*EXERCISE INPUTS:*
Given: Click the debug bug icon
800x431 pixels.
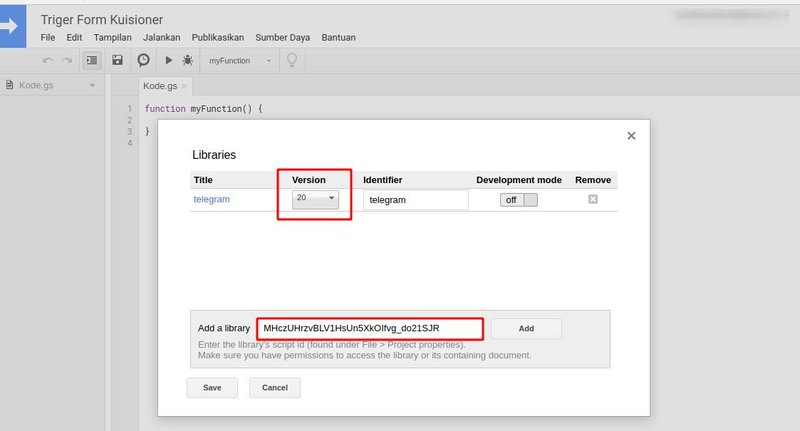Looking at the screenshot, I should [x=188, y=61].
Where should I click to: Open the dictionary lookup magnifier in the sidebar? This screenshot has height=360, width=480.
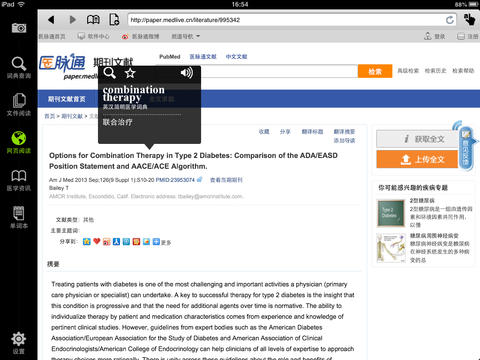(x=19, y=68)
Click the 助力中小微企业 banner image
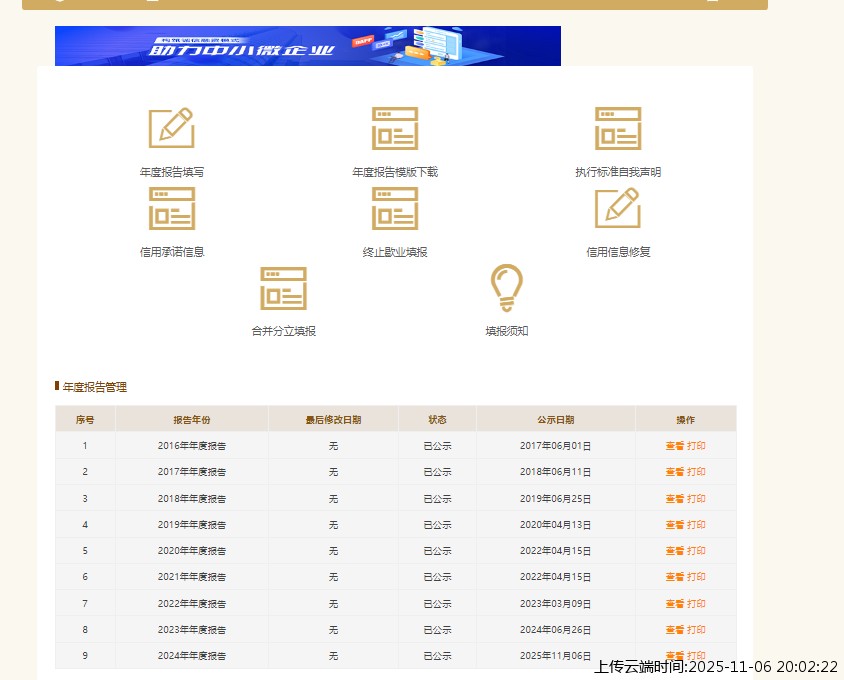The image size is (844, 680). [307, 46]
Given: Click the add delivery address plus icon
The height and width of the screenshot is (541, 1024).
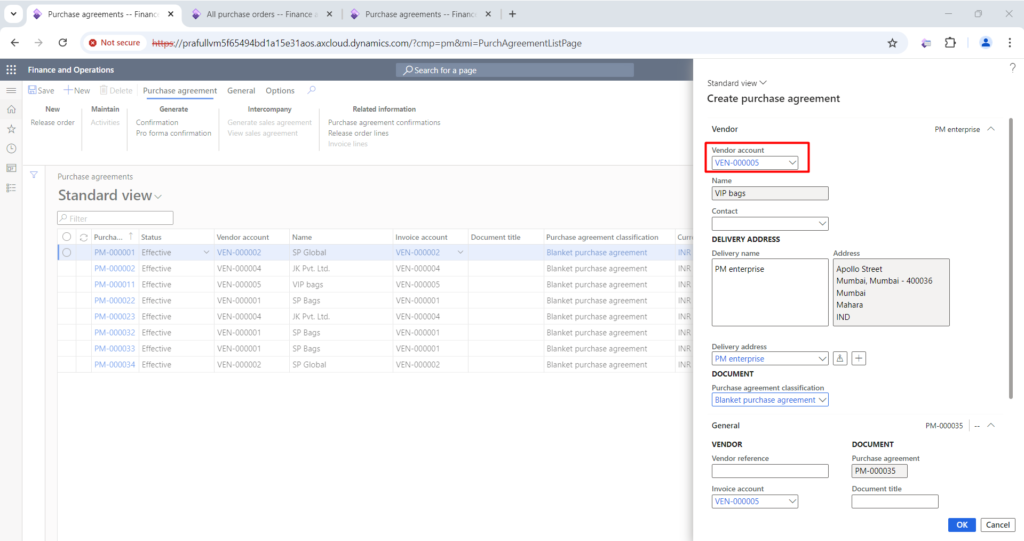Looking at the screenshot, I should [x=859, y=358].
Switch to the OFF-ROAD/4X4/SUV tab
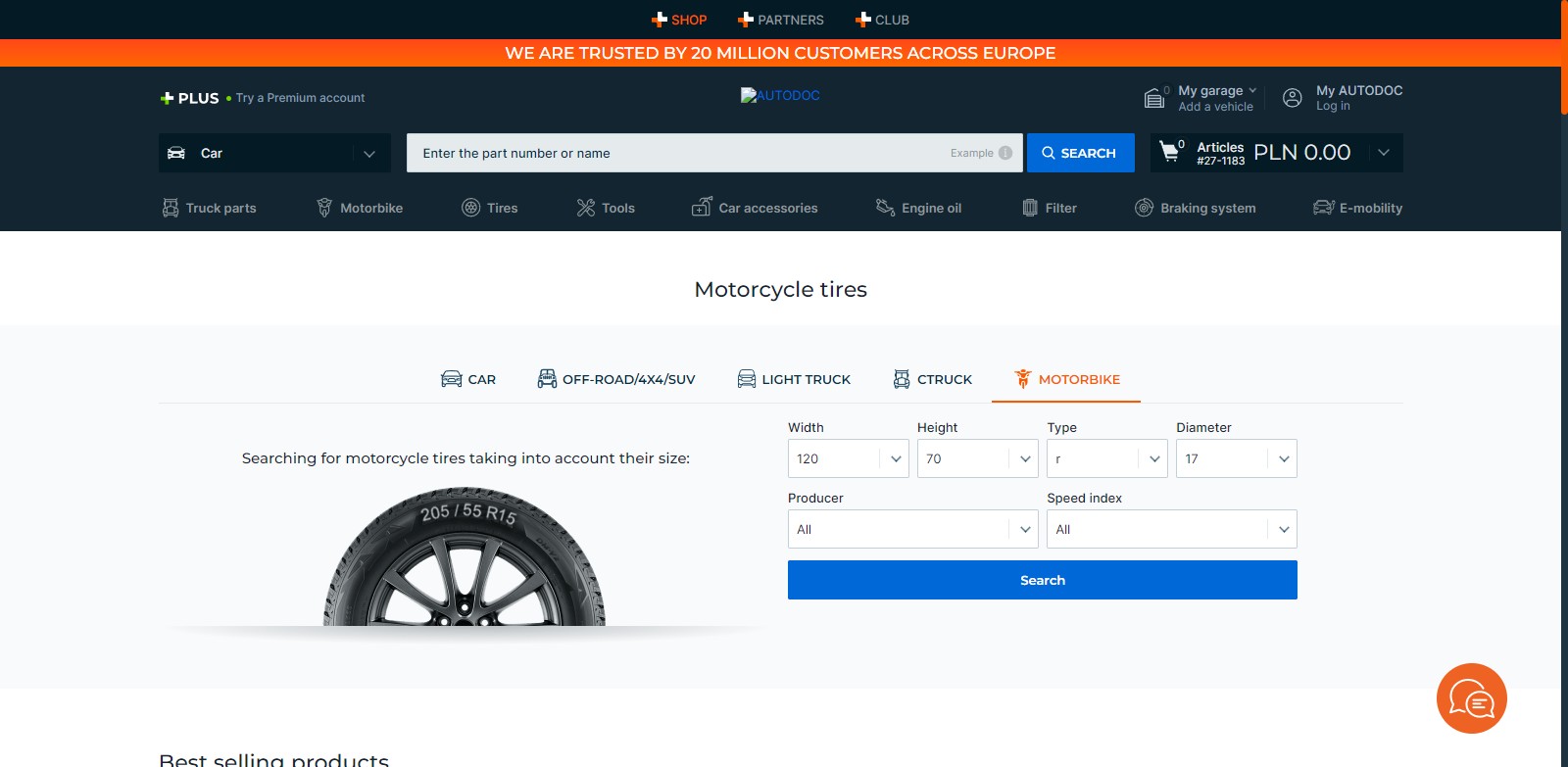The width and height of the screenshot is (1568, 767). pyautogui.click(x=616, y=379)
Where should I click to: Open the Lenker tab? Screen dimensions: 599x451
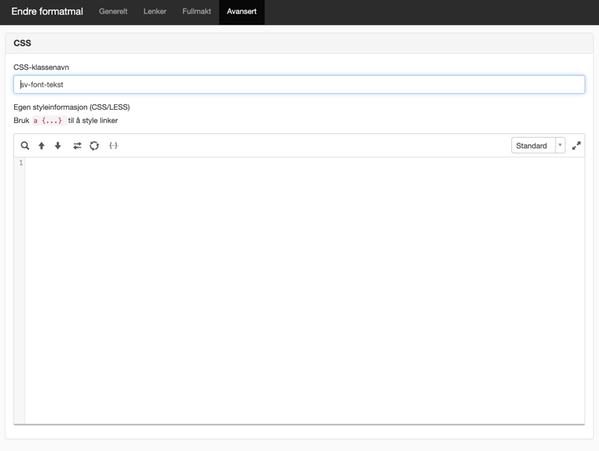[x=155, y=11]
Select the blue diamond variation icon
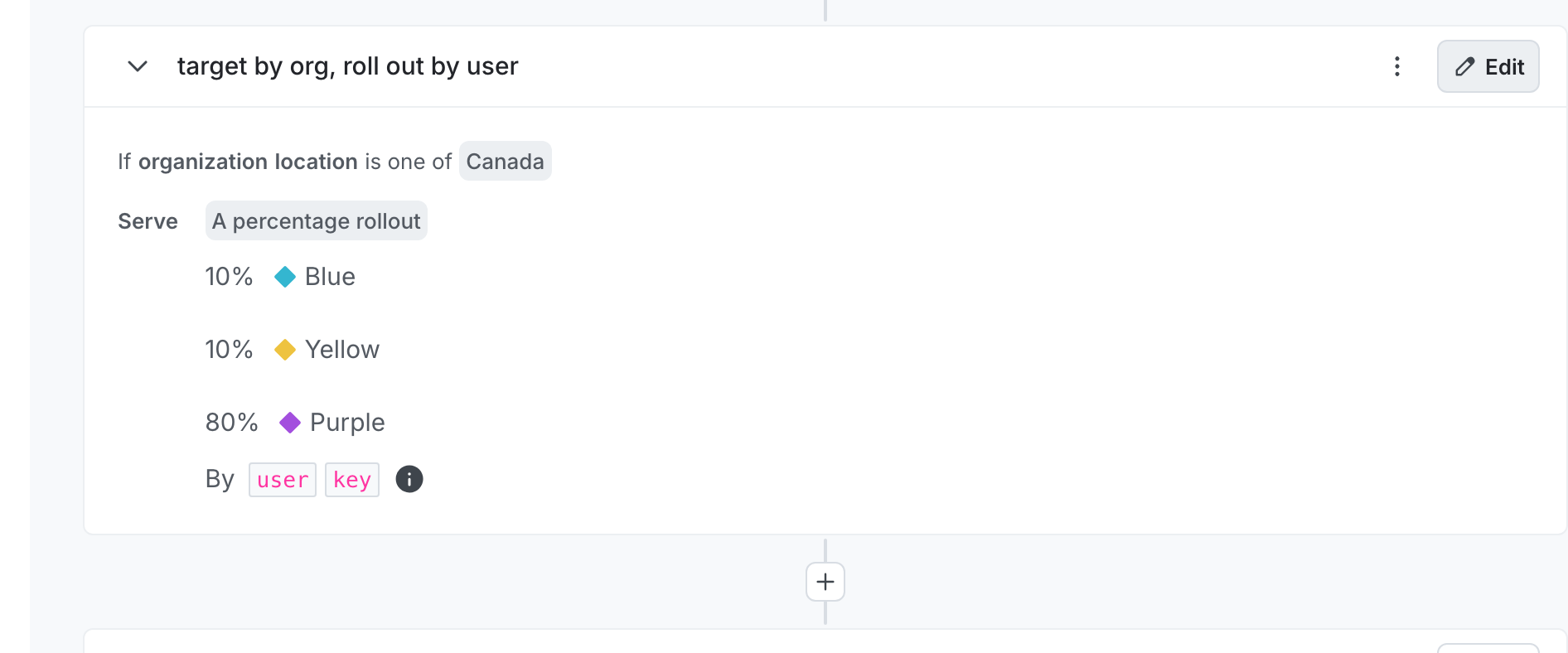Screen dimensions: 1568x653 click(x=284, y=276)
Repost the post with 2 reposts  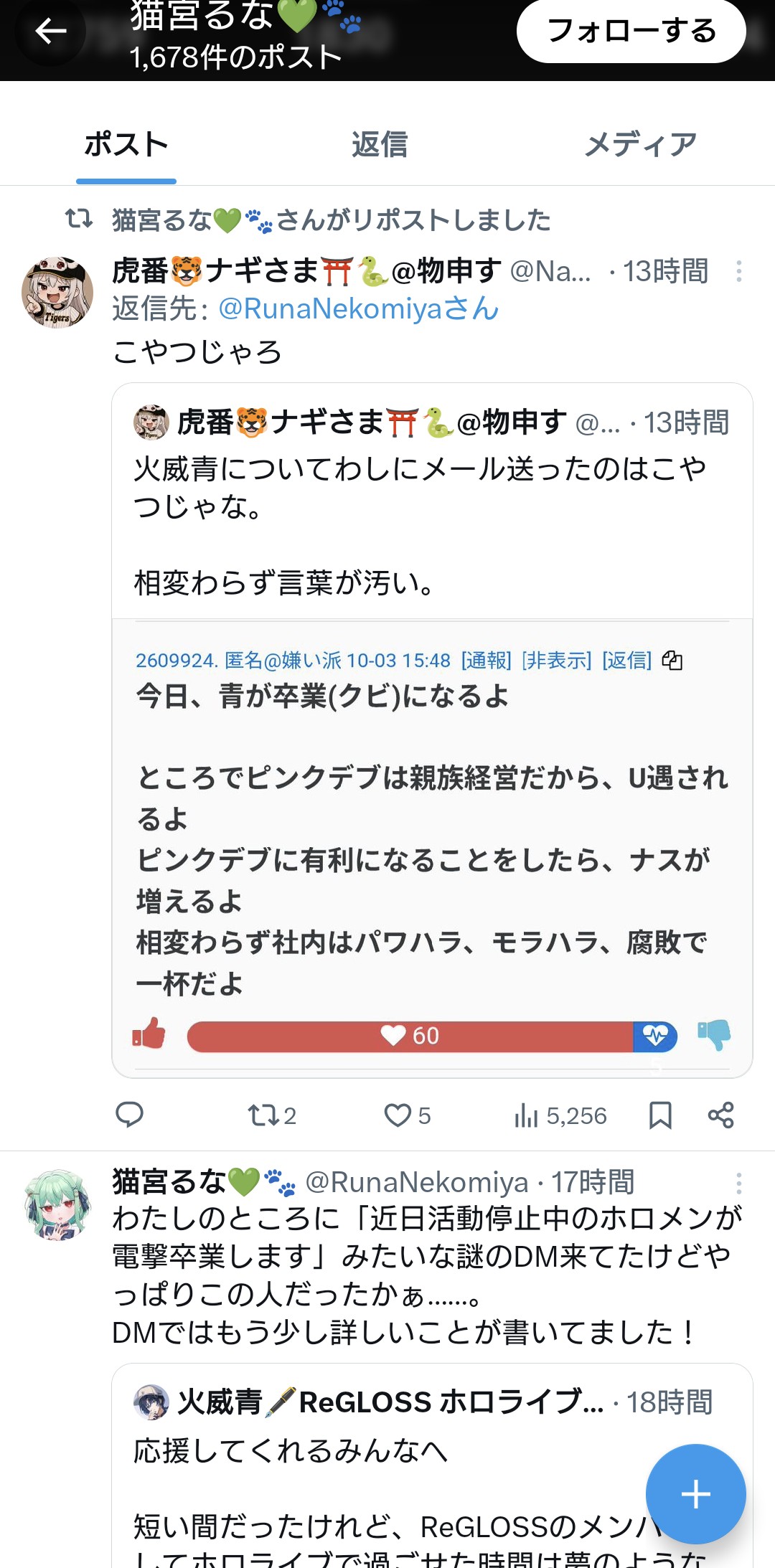point(271,1115)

*EXERCISE REQUIREMENTS:*
Although pictures appear among the records above, none are to be output; print exactly the lines from the line containing "800x431 pixels." through the line containing "Given: Click the add".

*ANSWER FOR THE TASK:*
800x431 pixels.
Looking at the screenshot, I should [x=188, y=61].
Where should I click to: Open the dictionary lookup magnifier in the sidebar? This screenshot has height=360, width=480.
(x=19, y=68)
Click the 助力中小微企业 banner image
The image size is (844, 680). [307, 46]
Given: Click the add delivery address plus icon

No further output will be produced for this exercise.